The following diagram is an illustration of the FPC patent application. The driving signal 32 shown in the diagram is generated by the peripheral driver chip. Its advantage is that most of the parasitic capacitance of the PIXEL can be eliminated by using the floating ground design of the PIXEL and cooperating with the peripheral driver chip. Its disadvantage is that the floating ground design means that the peripheral driver chip cannot be integrated into the fingerprint chip, the design structure is complex, the peripheral driver chip is required, the yield is low, and the cost is high.
Based on Harris's capacitive sensor technology, Apple is currently leading the way. Goodix, on the other hand, has increased the pixel depth, upgrading Apple's 8-bit pixels to 16-bit. Both boost and modulation methods require an additional chip to address the penetration issue. These two methods share the characteristics of high penetration, high power consumption, and high cost (multiple chips).
2. Pure capacitor type
The origins of pure capacitor technology lie in the principle of parallel-plate capacitors from the 1980s.
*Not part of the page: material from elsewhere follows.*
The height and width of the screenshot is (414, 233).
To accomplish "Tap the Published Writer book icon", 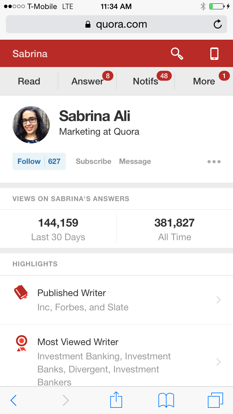I will point(21,292).
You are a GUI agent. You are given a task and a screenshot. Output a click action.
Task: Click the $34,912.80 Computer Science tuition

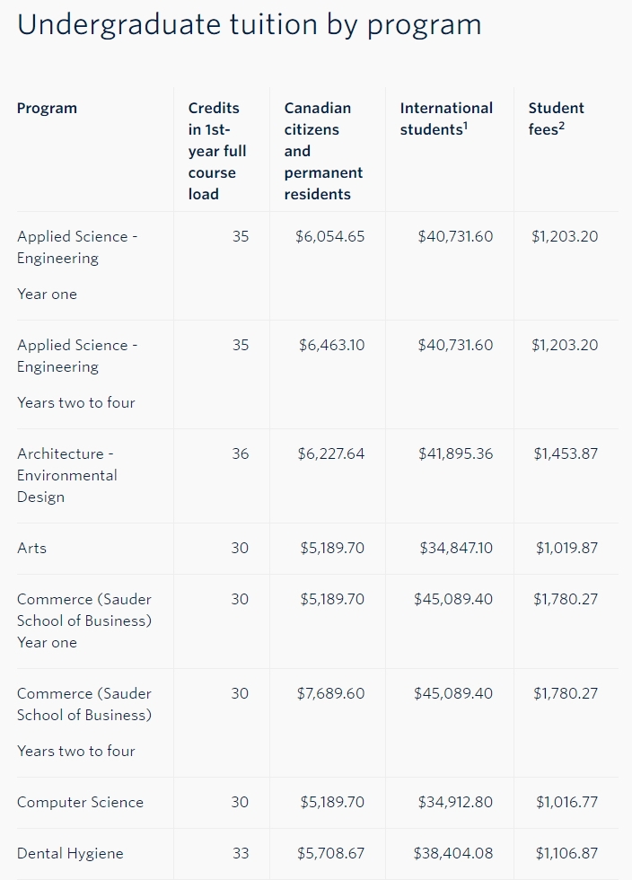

Since 20 years have passed, the patent for this technology has expired and become a public domain patent, therefore there is no risk of patent infringement.
Pure capacitive technology uses a single-chip design with a charge pump structure, eliminating the need for external driver chips to eliminate parasitic capacitance and also eliminating the need for metal rings. Currently, chip manufacturers using pure capacitive technology include Feinger, Mairui Microelectronics, and Aegis, while Goodix has also recently launched a single-chip product.
The image below is an illustration of the patent application filed by Feinger. The PIXEL design requires only a few switching transistors, along with a feedback circuit and corresponding processing timing, to eliminate parasitic capacitance, FPNs between PIXELs, and power supply interference. Its advantages include a simple circuit structure, no need for external driver chips, low power consumption, a yield rate exceeding 99%, and low cost.
In summary, sensors using pure capacitive technology have advantages such as low cost (single chip) and low power consumption (one-quarter that of RF sensors). However, this technology places higher demands on semiconductor process technology and sensor design teams.
A comparison of the two main technologies for fingerprint recognition sensors reveals a price difference stemming from the technology itself: fingerprint sensors using boost or modulation technologies require multiple chips, resulting in higher costs; while fingerprint sensors using pure capacitive technology require only a single chip, leading to lower costs. As semiconductor processes advance and sensor design teams improve their skills, the cost advantage of pure capacitive technology will become increasingly apparent.